**Data shown**
########################################

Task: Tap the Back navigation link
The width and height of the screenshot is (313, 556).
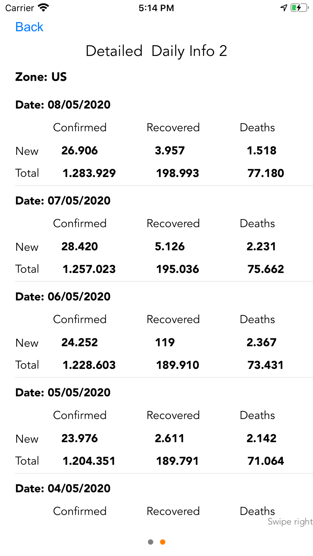Action: 29,27
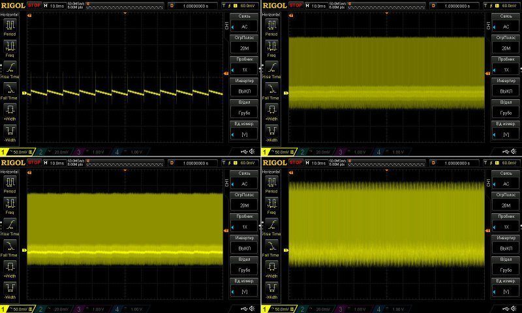Select Fall Time icon in bottom-left scope

(x=11, y=245)
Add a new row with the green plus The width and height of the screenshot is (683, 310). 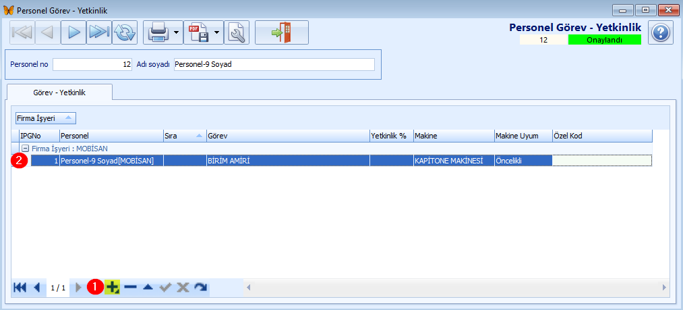(113, 288)
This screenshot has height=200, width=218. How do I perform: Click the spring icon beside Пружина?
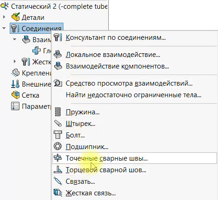[58, 112]
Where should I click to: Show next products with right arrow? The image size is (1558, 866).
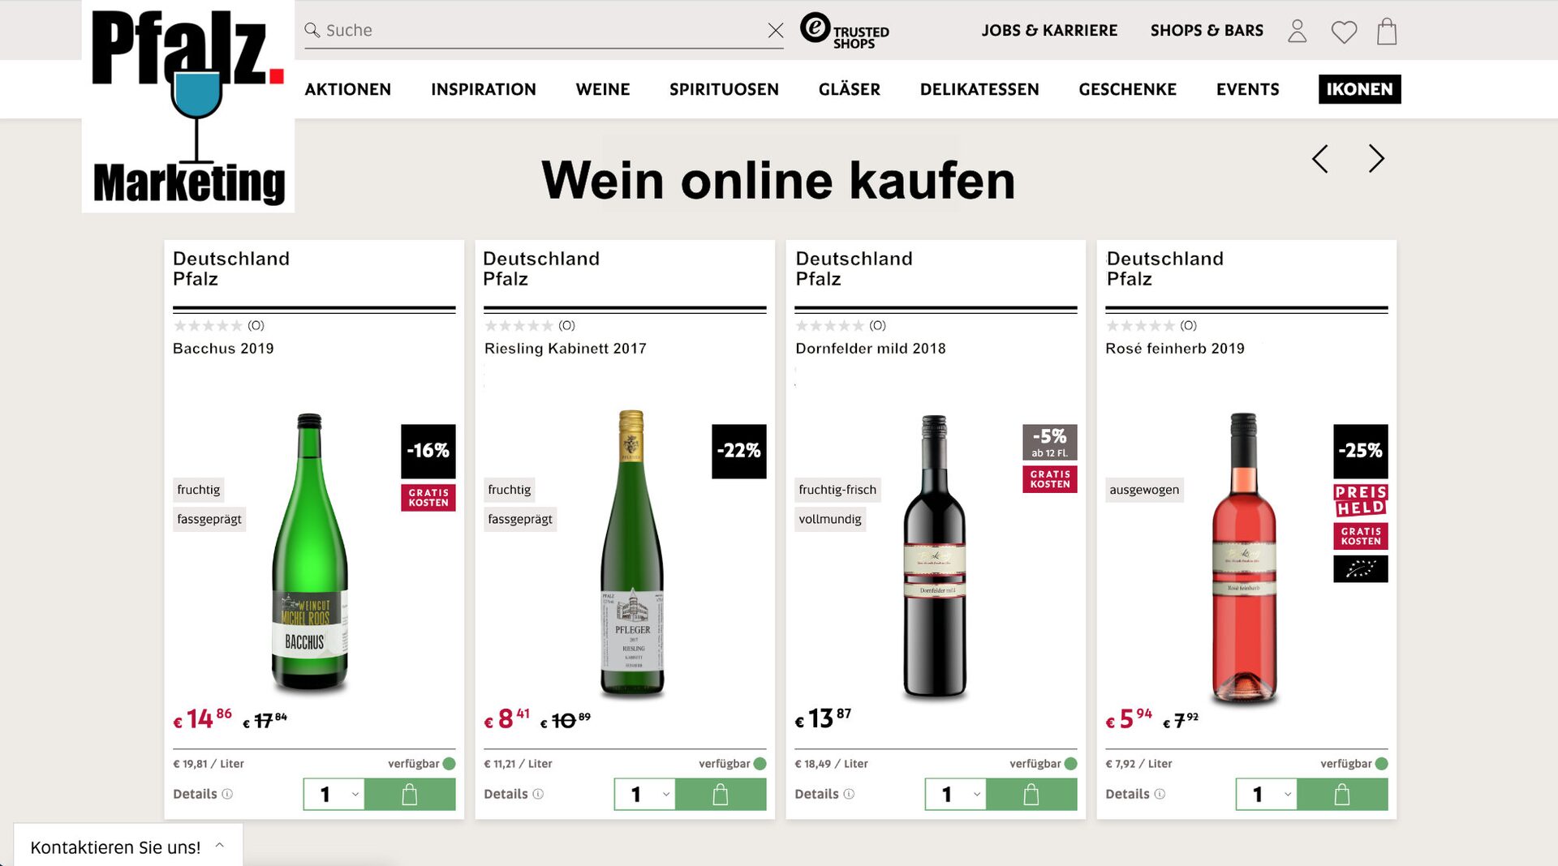pyautogui.click(x=1376, y=159)
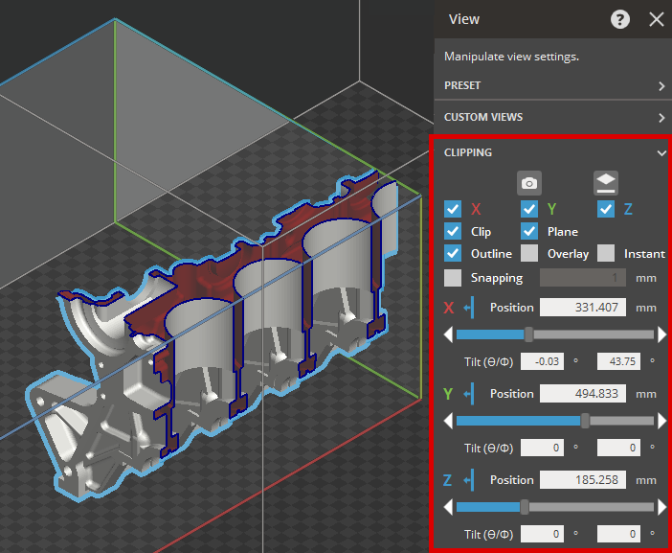Image resolution: width=672 pixels, height=553 pixels.
Task: Open help with the question mark icon
Action: pos(620,19)
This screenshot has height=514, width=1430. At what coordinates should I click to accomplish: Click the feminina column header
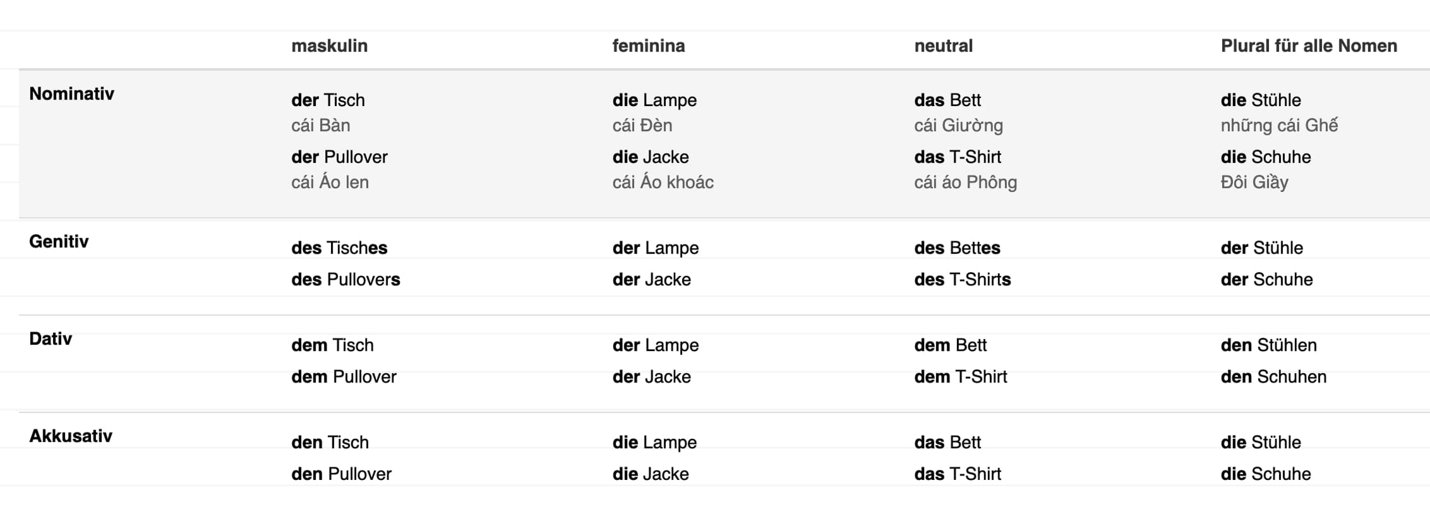(649, 46)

########################################

**Action item**
For the entries above, the output must hold exactly the lines from the one with "This screenshot has height=200, width=218." through the last line, both included, and no pictures.

**Answer to this task**
This screenshot has height=200, width=218. How do I perform: Click the spring icon beside Пружина?
[58, 112]
Where should I click to: Show next products with right arrow? The image size is (1558, 866).
pyautogui.click(x=1376, y=159)
Image resolution: width=672 pixels, height=553 pixels.
Task: Open help with the question mark icon
Action: pos(620,19)
This screenshot has height=514, width=1430. At what coordinates should I click to accomplish: Click the feminina column header
(649, 46)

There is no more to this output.